In MetaTrader 4 and MT5, the RVI is accessible through the built-in indicator menu with no download required. Navigate to Insert > Indicators > Oscillators > Relative Vigor Index. Set your preferred period in the dialog box (default: 10) and click OK. The indicator will appear in a sub-window below your chart with both the RVI line and signal line plotted.

If you cannot find the RVI on another charting platform, search for "Relative Vigor Index" in that platform's indicator library. On ThinkorSwim, add it through the Studies menu by searching "RelativeVigorIndex."


Frequently Asked Questions About the Relative Vigor Index

What is the difference between RVI and RSI?

The RVI and RSI are both momentum oscillators but measure different things. The RVI measures price conviction by comparing the candle body (close minus open) to the candle range (high minus low). The RSI measures the speed and magnitude of price changes by comparing average gains to average losses. They use different data inputs: RVI uses all four OHLC values while RSI uses closing prices only. They also generate signals through different mechanisms.

Is the Relative Vigor Index a leading or lagging indicator?

The RVI is primarily a lagging indicator. It bases its calculation on historical OHLC price data smoothed over a lookback period, so it confirms momentum that has already developed rather than predicting it. It has some leading characteristics through its divergence signals, which can identify weakening momentum before price itself makes a reversal, but this does not change its fundamental nature as a trend-confirmation tool.

What is the best period setting for the RVI indicator?

The default period of 10 is a reliable starting point for most traders. Shorter periods (7–8) suit scalpers and short-term traders who need faster signals on sub-daily charts. Longer periods (14–20) suit swing and position traders who prefer fewer, smoother signals on daily or weekly charts. There is no universally optimal setting; adjust based on your timeframe and the signal frequency you need.

Does RVI work in a sideways market?

No. The RVI performs poorly in sideways or ranging markets. When price lacks a clear directional trend, the close-to-open ratio becomes random rather than directional, generating frequent false crossover signals. The RVI is most reliable in markets showing clear trending behavior: sustained higher highs and higher lows, or lower highs and lower lows.

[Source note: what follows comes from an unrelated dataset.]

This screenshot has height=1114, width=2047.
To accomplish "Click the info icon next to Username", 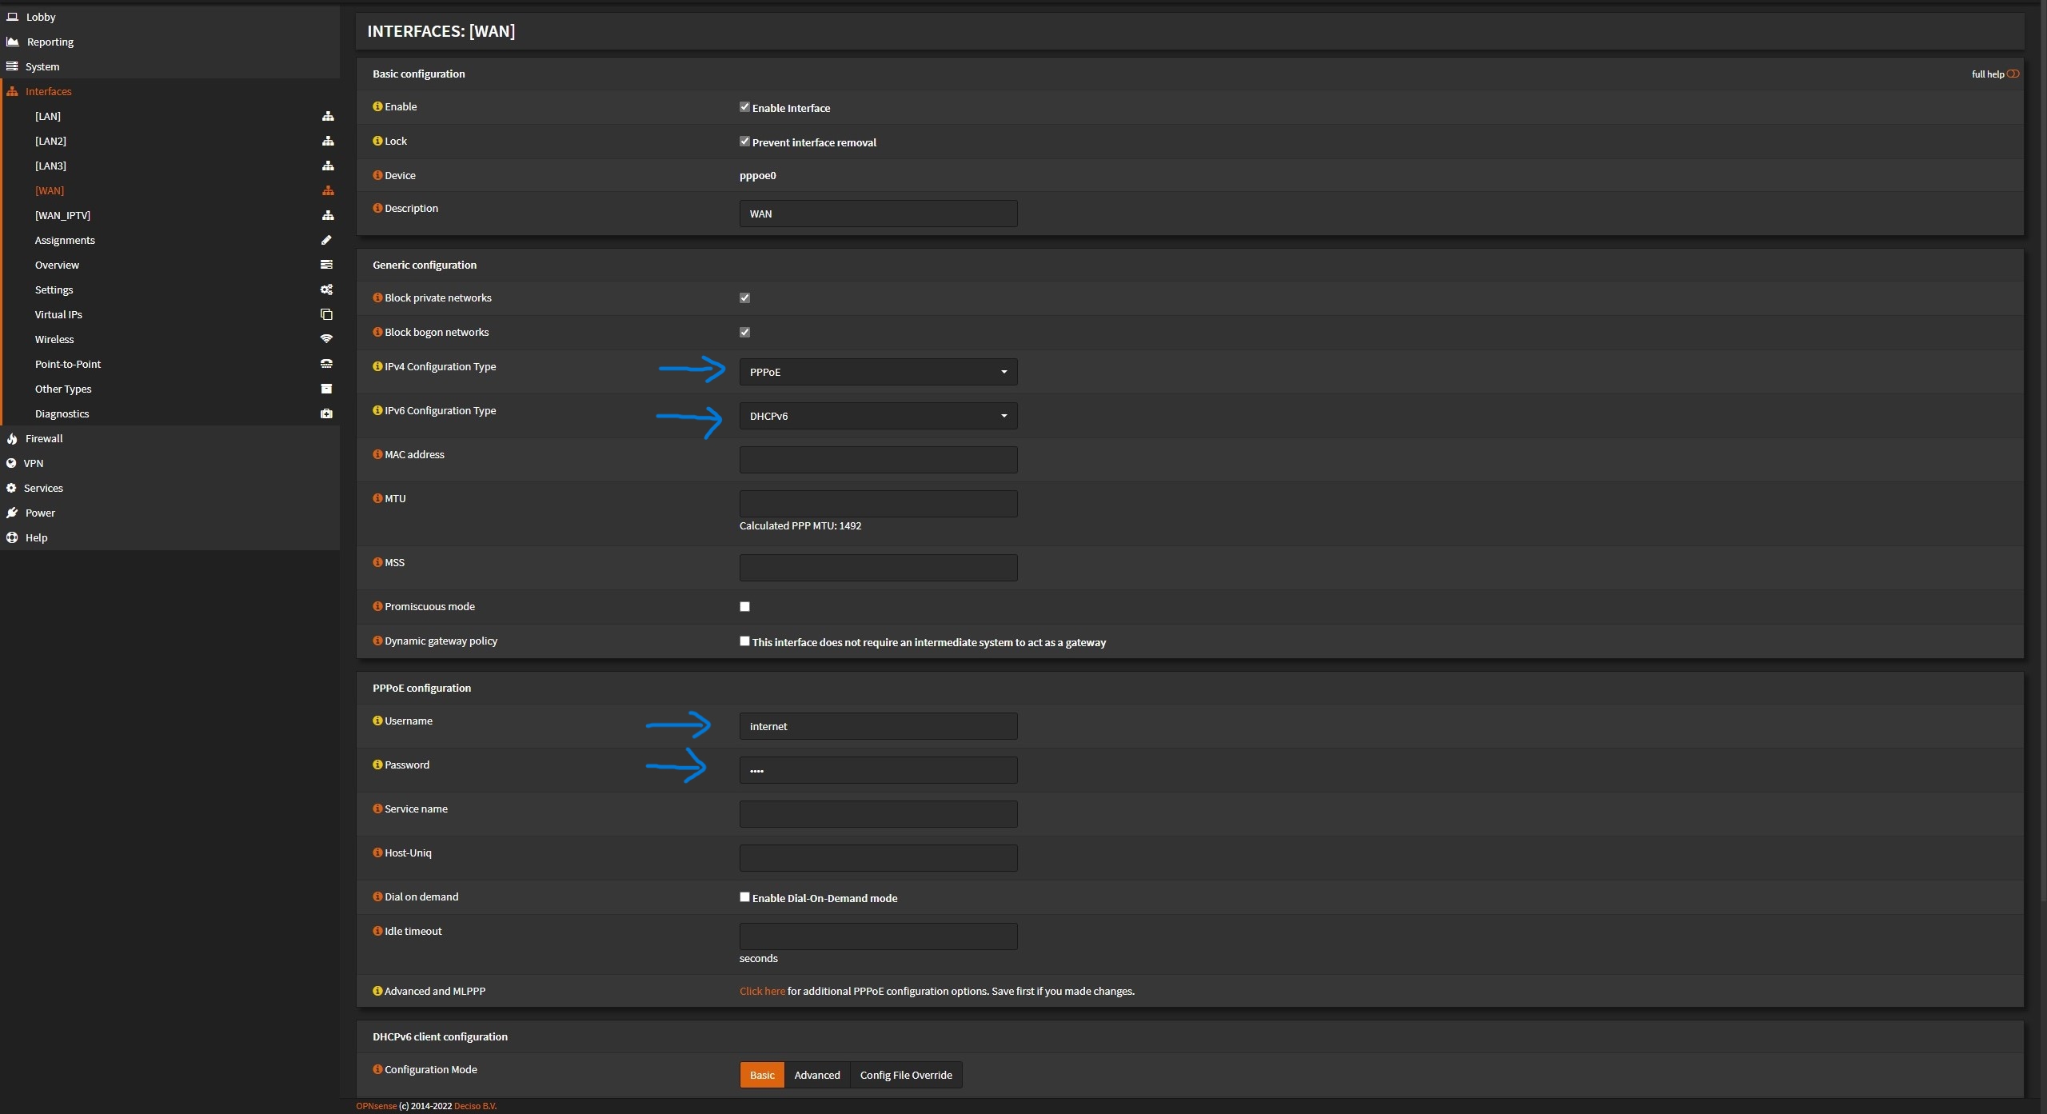I will coord(377,721).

Who invented the Relative Vigor Index?

The Relative Vigor Index was developed by John Ehlers, a technical analyst and engineer who applied digital signal processing principles to financial markets. Ehlers created the RVI to capture price conviction through candle body analysis rather than raw price velocity. He is distinct from J. Welles Wilder Jr., who developed the RSI in 1978.

Can you use RVI with other indicators?

Yes. The RVI is most effective when used alongside complementary indicators. Common pairings include RVI with the RSI (RSI provides overbought/oversold context; RVI confirms momentum direction) and RVI with the MACD (aligned crossovers from both indicators provide stronger signal confluence than either one alone).

What markets is RVI best suited for?

The RVI works across forex, equities, futures, and cryptocurrency markets but performs best in trending conditions on medium-to-higher timeframes (4-hour, daily, weekly charts). It is less reliable on very short timeframes (1-minute, 5-minute), where noise dominates the close-to-open ratio, and in assets going through prolonged consolidation phases with no clear directional bias.

Is the Relative Vigor Index accurate?

The accuracy of the RVI depends on market conditions. In trending markets, its crossover and divergence signals provide reliable momentum confirmation. In ranging or sideways markets, false signals are common because the indicator's underlying calculation loses its directional basis. No indicator produces universally accurate signals. The RVI is most effective as a confirmation tool within a broader trading approach, not as a standalone system.